As non old order mennonites, we laughed at this rejection of technology and culture. If I were a boy, I would always have worn dark trousers with suspenders and a white shirt with a dark jacket and possibly a straw hat. All the girls wore flower print dresses and had their hair down in two braids, one for each side of their head.

But our culture was different. We could do anything we wanted with technology the height of which seemed to be television and the telephone. Sure there were things like answering machines but only Jim Rockford had one of those. And at the end of the seventies, video arcades were just starting. But television ruled supreme as the dominating technology that whiled away more hours than anything else.
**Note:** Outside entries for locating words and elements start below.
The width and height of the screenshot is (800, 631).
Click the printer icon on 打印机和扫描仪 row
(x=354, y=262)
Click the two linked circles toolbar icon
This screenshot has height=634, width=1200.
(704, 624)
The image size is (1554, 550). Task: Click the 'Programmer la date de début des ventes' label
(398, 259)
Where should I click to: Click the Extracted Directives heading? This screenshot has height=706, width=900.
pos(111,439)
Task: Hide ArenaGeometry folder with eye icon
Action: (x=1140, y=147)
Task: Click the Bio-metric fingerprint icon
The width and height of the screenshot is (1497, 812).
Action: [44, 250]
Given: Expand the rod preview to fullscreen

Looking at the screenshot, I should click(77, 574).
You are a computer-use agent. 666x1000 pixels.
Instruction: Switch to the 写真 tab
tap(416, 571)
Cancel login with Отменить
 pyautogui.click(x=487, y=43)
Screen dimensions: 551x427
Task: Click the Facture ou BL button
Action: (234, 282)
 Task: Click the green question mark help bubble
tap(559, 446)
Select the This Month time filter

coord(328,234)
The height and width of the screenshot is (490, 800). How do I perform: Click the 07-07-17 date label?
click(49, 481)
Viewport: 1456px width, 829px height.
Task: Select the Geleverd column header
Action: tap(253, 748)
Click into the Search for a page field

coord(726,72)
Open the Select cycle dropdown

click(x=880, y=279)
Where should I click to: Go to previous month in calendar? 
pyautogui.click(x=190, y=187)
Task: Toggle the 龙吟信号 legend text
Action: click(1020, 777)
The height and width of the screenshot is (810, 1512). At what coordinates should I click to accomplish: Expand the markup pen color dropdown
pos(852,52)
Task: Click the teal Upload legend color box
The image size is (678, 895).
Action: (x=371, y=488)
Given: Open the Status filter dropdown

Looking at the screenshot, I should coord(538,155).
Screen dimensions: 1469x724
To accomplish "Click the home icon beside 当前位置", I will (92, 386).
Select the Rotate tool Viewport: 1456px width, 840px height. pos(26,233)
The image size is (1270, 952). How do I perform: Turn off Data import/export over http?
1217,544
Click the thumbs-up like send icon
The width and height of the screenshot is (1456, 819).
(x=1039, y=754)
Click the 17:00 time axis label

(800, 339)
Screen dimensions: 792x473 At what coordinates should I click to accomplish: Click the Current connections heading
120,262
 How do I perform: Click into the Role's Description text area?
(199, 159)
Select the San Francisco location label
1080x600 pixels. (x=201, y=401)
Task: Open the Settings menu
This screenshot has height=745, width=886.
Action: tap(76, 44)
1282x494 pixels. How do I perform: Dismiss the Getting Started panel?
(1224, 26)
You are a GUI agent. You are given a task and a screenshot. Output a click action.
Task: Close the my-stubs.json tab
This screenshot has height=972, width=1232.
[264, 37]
So we laughed at the mennonites who didn’t have this window on the world and were stuck with only toys and games from the 1800s.

Television showed us many things but a lot of shows passed by us almost unknown. There had to be a hook that got to us somehow. Stalwarts like Happy Days and Little House on the Prairie entranced us. Who wouldn’t want to be the Fonz, able to fix anything with the proper hit of the jukebox or motorcycle.

And we loved following the adventures of Laura Ingalls in her twin braids hung down with her flower print dresses. People from that time used to get around by horse and buggy and that too was a draw. She must have lived in a finer time because she had adventures every week.

It was fascinating watching these kids who would use only toys and games from the 1800s. Despite all our technology, we couldn’t help but dreaming about colonizing the American prairies.

How could we explain this all to our friends, the old order mennonites? Having never watched Little House on the Prairie or any television for that matter, how could they understand? I imagine that the suspension of disbelief for this show might have been too much for them.